WORK TO DO: Switch "Where is" to "Where can I find" in the lines from the line with "In order to click on ruler" to the line with "What do you see at coordinates (794, 320)", and give back only those lines with nothing else altered.

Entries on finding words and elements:
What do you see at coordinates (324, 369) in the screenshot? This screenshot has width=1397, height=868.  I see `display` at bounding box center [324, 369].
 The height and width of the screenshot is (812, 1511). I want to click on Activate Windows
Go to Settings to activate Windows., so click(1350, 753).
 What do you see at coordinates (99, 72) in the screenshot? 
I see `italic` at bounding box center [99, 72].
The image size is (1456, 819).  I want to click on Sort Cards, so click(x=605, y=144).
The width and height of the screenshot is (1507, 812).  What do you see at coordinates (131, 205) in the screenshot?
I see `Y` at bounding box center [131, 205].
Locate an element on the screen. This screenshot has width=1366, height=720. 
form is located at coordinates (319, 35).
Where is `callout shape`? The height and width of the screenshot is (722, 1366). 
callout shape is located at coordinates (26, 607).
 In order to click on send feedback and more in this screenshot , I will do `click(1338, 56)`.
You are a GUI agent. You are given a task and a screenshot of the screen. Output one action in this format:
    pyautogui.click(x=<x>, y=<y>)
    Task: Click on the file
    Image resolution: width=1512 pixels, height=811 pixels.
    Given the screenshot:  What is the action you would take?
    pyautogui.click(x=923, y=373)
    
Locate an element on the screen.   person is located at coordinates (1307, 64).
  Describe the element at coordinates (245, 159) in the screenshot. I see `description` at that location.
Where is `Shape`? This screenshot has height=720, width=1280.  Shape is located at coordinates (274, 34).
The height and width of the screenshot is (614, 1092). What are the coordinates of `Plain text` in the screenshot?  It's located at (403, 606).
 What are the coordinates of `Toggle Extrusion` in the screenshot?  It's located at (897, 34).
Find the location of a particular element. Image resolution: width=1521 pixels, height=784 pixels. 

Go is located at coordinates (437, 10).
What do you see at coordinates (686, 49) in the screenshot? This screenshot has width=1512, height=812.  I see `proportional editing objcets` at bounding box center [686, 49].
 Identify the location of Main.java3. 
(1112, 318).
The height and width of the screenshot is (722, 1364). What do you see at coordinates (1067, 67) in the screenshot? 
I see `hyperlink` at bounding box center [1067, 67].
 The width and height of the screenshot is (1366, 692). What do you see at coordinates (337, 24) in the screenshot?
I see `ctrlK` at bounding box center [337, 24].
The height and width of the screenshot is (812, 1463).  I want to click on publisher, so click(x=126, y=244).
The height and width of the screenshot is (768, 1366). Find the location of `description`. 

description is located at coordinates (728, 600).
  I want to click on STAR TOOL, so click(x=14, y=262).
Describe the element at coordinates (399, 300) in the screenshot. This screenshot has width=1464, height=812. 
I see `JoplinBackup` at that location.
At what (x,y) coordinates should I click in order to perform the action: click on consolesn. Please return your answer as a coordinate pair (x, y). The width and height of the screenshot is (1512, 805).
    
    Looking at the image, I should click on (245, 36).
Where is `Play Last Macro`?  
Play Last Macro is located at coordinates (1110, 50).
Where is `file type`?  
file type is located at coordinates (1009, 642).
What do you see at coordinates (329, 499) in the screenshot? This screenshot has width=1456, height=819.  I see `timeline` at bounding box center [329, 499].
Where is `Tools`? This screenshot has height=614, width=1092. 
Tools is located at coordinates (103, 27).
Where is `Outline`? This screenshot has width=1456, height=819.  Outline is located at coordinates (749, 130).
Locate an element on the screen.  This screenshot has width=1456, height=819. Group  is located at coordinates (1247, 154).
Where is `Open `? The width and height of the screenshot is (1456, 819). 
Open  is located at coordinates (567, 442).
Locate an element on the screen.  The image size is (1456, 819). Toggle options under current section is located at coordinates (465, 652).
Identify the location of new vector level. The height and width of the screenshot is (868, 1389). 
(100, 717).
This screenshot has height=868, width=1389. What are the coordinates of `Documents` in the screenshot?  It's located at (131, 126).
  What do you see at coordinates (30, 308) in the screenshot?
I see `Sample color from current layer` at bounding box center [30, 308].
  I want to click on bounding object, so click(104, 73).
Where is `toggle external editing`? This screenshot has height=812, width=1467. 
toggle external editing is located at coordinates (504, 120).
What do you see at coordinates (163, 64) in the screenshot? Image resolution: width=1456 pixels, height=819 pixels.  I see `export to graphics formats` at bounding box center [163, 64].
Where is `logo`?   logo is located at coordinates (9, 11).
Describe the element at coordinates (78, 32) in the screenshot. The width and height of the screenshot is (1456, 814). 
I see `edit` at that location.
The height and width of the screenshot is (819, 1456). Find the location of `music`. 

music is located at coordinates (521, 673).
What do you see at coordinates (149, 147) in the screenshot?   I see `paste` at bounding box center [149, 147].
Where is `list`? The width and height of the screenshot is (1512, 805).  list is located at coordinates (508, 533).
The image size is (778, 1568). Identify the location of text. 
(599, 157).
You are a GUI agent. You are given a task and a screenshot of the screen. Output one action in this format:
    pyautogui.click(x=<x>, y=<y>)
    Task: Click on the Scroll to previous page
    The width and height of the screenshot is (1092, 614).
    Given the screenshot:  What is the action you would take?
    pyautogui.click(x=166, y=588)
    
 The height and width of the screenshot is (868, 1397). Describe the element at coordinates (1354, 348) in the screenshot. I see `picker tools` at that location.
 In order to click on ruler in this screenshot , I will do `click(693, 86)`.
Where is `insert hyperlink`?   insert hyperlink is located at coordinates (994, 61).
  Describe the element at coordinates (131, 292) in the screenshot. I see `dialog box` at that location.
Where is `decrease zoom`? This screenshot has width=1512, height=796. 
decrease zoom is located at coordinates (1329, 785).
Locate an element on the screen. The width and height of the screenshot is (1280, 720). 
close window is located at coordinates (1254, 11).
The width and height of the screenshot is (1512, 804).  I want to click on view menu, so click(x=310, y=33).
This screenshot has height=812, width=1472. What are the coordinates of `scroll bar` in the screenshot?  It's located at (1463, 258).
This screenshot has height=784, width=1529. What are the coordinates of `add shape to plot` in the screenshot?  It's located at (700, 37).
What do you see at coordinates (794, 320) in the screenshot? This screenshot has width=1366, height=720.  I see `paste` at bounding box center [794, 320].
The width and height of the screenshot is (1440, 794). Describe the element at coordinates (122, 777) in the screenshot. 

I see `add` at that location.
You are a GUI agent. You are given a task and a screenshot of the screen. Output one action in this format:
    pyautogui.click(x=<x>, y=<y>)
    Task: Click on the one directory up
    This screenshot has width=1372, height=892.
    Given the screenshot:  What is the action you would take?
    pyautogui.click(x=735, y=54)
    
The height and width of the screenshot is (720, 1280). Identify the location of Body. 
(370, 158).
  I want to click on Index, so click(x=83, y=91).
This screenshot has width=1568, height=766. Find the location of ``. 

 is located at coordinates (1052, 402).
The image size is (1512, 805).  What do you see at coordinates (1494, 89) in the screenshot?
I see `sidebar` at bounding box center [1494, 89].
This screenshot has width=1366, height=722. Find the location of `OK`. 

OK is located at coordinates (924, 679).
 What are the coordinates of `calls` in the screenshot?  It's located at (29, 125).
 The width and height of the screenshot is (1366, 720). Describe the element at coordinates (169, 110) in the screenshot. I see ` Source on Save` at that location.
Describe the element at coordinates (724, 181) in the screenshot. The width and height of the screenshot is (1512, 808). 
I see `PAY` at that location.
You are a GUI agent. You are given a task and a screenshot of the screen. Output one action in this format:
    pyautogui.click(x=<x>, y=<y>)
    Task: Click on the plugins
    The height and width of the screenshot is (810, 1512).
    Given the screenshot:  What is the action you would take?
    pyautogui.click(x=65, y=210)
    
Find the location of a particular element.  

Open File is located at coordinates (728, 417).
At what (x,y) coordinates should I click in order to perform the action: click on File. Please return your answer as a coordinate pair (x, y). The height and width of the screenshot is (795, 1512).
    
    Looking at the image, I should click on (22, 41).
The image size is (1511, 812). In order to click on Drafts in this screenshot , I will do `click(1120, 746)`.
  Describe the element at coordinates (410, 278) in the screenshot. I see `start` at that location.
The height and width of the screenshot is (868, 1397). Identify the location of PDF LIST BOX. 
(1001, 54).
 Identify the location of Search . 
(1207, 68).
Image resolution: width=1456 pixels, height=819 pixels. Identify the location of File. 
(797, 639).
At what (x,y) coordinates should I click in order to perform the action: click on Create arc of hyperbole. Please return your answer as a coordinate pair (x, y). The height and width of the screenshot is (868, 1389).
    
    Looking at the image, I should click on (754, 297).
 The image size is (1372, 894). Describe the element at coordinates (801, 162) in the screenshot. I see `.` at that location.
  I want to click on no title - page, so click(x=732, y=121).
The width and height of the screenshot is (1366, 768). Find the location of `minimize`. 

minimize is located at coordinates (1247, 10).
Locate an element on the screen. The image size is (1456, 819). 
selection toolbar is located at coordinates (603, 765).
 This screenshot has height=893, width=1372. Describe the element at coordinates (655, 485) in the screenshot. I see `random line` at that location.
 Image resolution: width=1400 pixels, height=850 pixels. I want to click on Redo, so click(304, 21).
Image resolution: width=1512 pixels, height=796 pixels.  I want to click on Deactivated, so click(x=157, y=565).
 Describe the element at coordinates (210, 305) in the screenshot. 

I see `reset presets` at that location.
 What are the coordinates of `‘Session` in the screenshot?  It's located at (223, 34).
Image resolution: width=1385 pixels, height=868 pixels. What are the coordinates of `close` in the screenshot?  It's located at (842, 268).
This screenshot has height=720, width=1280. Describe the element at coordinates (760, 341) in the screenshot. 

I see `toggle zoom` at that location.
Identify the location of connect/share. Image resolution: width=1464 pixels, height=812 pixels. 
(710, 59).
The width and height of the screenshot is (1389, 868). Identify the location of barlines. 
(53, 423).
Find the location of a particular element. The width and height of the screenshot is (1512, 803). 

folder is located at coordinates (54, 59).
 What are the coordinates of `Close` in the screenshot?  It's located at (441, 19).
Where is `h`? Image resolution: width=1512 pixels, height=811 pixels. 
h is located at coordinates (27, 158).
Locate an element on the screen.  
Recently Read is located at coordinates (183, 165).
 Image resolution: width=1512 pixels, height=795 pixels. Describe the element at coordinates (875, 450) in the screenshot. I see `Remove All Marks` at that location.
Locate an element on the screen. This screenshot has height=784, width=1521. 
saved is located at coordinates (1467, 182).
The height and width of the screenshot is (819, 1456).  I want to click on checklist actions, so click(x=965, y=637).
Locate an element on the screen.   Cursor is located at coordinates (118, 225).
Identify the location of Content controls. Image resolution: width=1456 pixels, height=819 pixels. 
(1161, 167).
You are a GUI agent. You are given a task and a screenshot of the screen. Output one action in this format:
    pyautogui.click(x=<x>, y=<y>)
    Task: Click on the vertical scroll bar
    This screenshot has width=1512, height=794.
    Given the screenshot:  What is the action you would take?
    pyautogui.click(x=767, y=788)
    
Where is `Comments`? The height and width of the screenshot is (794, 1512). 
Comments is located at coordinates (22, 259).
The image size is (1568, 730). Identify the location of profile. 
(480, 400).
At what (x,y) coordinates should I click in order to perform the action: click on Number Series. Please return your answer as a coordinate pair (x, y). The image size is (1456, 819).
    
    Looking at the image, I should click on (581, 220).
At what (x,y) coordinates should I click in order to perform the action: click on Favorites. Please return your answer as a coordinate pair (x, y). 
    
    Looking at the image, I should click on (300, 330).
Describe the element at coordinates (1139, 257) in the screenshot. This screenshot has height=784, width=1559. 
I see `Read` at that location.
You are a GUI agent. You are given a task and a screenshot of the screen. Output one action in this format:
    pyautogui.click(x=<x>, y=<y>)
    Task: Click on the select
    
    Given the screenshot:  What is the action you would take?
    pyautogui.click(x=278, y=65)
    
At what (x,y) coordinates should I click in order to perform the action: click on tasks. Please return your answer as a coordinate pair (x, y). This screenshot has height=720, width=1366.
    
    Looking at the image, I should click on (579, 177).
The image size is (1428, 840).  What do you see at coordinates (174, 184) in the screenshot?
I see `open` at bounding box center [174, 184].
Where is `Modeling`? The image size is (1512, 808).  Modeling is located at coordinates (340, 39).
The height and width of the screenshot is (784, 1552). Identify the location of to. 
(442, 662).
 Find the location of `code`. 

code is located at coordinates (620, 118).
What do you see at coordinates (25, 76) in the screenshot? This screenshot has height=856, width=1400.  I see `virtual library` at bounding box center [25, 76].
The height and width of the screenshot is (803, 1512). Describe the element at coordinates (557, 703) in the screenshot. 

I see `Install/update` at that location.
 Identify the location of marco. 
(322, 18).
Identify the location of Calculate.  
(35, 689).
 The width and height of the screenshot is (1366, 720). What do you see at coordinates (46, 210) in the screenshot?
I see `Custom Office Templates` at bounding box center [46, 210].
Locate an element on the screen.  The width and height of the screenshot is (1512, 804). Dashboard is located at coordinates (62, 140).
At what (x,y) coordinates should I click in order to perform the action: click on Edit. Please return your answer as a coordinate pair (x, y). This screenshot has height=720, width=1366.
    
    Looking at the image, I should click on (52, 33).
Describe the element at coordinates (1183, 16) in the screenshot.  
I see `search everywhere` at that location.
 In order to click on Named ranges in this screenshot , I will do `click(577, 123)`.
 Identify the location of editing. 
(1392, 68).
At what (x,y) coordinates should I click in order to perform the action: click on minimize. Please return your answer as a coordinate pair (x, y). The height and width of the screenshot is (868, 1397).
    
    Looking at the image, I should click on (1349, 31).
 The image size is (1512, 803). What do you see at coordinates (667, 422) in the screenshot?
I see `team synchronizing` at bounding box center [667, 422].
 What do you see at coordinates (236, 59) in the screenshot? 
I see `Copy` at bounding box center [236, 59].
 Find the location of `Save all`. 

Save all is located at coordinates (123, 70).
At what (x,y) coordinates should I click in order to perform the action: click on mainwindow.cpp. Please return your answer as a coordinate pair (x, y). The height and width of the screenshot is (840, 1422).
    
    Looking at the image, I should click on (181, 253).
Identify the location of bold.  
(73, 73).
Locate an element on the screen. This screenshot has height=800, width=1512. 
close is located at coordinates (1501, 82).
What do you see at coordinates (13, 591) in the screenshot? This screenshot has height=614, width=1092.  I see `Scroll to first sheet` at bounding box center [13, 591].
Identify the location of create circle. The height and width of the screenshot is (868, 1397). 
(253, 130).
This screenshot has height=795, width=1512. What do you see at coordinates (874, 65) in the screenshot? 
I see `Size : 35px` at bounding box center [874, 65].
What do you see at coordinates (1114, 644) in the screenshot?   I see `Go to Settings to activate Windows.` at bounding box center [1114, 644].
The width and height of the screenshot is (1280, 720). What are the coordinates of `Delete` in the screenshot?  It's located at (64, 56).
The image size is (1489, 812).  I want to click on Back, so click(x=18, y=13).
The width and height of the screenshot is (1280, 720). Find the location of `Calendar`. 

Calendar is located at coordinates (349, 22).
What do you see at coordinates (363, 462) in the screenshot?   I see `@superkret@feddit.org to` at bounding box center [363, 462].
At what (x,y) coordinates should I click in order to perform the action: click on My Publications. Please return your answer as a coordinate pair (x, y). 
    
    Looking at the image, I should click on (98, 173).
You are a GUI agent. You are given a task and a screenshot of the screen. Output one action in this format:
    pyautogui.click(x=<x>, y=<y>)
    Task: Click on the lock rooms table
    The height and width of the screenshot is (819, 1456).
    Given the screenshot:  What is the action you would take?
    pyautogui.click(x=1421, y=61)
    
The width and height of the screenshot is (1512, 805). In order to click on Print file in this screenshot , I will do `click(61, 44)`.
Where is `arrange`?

OUTPUT FOR THIS EXERCISE:
 In order to click on ruler in this screenshot , I will do `click(693, 86)`.
Where can I find `insert hyperlink`?   insert hyperlink is located at coordinates (994, 61).
  Describe the element at coordinates (131, 292) in the screenshot. I see `dialog box` at that location.
Where can I find `decrease zoom`? This screenshot has width=1512, height=796. 
decrease zoom is located at coordinates (1329, 785).
Locate an element on the screen. The width and height of the screenshot is (1280, 720). 
close window is located at coordinates (1254, 11).
The width and height of the screenshot is (1512, 804).  I want to click on view menu, so click(x=310, y=33).
This screenshot has height=812, width=1472. What are the coordinates of `scroll bar` in the screenshot?  It's located at (1463, 258).
This screenshot has height=784, width=1529. What are the coordinates of `add shape to plot` in the screenshot?  It's located at (700, 37).
What do you see at coordinates (794, 320) in the screenshot? This screenshot has width=1366, height=720.  I see `paste` at bounding box center [794, 320].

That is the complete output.